僕は、さぁ、とどっちつかずな返事をした。でも、渚は、ならいい、と、数学のような完全な答えを求めなかった。

「ある、って言われたら、それはそれで不安になる。過剰な自信は油断を産むし。かといって、無いってんなら話にならない。やっぱり、少しくらいは保障がないとさ」

きっと、渚は僕が何と言おうと、僕のフォローを言うつもりだったんだろう。そういった、さりげない優しさを垣間見せながら、渚は続けた。

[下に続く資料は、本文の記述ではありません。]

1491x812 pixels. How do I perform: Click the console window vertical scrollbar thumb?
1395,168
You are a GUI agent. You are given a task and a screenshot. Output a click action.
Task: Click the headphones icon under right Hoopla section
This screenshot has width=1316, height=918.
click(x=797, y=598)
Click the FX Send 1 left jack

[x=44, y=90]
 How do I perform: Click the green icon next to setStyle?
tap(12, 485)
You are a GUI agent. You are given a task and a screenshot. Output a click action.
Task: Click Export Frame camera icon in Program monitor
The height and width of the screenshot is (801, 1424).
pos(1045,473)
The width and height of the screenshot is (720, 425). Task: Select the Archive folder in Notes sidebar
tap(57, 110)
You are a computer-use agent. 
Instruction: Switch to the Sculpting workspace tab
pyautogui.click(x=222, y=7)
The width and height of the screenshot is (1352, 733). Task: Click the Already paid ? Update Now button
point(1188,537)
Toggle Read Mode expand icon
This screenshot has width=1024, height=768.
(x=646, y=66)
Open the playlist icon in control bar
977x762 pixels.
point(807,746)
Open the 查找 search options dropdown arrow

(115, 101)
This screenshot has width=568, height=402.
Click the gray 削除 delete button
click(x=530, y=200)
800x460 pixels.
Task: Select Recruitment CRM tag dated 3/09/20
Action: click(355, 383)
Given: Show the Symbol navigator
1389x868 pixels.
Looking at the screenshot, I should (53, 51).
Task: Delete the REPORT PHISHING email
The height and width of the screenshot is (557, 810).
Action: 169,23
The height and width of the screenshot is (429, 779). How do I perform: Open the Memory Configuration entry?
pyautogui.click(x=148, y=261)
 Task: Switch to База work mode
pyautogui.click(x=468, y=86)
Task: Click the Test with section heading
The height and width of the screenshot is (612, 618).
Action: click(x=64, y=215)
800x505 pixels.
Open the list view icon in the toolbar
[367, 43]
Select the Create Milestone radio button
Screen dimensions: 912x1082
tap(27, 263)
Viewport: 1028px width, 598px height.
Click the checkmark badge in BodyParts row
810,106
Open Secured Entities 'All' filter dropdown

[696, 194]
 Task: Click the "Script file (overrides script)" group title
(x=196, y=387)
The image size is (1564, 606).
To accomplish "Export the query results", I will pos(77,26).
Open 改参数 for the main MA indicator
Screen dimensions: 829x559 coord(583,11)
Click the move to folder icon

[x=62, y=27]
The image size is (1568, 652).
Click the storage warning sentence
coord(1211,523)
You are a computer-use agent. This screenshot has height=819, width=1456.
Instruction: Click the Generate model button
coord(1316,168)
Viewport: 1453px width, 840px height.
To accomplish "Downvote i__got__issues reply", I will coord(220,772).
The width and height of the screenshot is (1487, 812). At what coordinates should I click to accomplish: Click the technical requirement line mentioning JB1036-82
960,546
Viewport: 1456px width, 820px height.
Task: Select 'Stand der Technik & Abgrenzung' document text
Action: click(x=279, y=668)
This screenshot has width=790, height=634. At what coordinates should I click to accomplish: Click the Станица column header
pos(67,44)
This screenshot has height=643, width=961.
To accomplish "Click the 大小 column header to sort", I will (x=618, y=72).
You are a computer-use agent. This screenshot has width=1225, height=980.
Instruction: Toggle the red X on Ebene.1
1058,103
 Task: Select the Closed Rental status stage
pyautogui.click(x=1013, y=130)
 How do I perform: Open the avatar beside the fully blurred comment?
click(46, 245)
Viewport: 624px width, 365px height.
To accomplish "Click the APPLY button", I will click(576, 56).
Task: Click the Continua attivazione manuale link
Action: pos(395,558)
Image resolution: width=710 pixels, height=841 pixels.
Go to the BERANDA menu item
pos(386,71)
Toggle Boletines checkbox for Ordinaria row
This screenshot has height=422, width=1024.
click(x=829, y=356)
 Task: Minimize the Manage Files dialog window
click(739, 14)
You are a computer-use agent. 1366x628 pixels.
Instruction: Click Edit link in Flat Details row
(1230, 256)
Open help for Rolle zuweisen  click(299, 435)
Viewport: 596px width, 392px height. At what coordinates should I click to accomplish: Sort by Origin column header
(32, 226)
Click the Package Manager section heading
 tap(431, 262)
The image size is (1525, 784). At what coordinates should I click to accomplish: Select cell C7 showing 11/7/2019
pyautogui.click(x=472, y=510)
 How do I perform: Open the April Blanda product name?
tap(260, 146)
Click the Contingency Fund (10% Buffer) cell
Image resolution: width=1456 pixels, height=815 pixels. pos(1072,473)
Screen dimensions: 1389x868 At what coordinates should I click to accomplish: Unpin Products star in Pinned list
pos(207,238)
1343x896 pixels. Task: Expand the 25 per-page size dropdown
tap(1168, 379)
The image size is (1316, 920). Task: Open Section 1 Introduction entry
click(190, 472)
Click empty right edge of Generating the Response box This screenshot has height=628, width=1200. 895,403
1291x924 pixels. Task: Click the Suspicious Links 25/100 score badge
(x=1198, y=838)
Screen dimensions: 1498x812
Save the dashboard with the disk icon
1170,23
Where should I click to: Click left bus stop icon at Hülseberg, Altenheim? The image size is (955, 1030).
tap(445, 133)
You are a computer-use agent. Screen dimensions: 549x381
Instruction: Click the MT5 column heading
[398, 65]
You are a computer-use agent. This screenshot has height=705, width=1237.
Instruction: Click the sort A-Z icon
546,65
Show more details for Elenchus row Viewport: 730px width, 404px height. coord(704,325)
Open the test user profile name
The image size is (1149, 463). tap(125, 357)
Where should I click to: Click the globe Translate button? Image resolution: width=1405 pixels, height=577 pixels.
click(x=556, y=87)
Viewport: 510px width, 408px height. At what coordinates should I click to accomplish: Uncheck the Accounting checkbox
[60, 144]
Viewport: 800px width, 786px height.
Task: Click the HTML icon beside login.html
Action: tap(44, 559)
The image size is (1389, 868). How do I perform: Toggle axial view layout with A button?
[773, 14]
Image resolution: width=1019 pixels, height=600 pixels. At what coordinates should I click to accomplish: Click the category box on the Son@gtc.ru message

「心配しないで。アタシたちの想いは、アンタに託すから」


 渚といっしょに歩いて、話して、もう少しこのままいっしょにいたいと感じた僕は、好きなのにその想いを伝えられない少女が、何かあっという間だったなと、男子との帰路の終焉を惜しむように、渚がぴたっと足を止めたことに、残念ながら気づいた。

「ここまで、かな」

その想いは、どうやら渚もいっしょのようだと、声の口調から分かった。

「これ以上いたら、アタシ、多分耐えられないし」

渚は僕の顔を、切なく、子が巣立つ親のように見た。

「あのさ」

最後に、抱っこしてもらっていい?と、渚は言った。僕は何も言わず、四足で歩く小さな渚の体を持ち上げ、腕の中に納めた。暖かかった。春の日差しのように、安らかだった。

「こうしてもらうとね、落ち着くんだ」

渚は意図的か無意識か、喉をぐるぐると鳴らしながら、気持ちよさそうに目を閉じた。僕も、とても安心して、落ち着いた気持ちになる。

「・・・大丈夫」

渚は、脈略もなく言った。

「アタシのこの体も、千尋の件も、楓の状況も、あなたのせいじゃないから」

「・・・優しいな、相変わらず」

僕はいつも、渚の優しさに救われている。

「ま、楓は僕のせいだって言うよ、絶対」

はは、確かにね、渚は笑って言った。そう、楓だけじゃない。全部、僕のせいだ。


 渚は満足したのか、僕の腕からぴょんと飛び出し、体操選手のように綺麗に着地を決めた。

「ありがと。最後に会えて、嬉しかった」

「僕もだ」

「じゃあね」

渚は振り向かなかった。僕が向かう方向とは逆に、つまり、今歩いてきた道を遡って行った。僕も、そのまま振り向かずに進もうと思ったが、最後にもう一回だけ、と、人間が誰しも持つしつこさに身を預け、後ろを向く。

「あ」

そして、僕は小さな小さな声を出し、また、今までの道を進む。最後、渚の姿が、ほんの一瞬だけ、彼女がまだ人間だったころのものに映った気がした。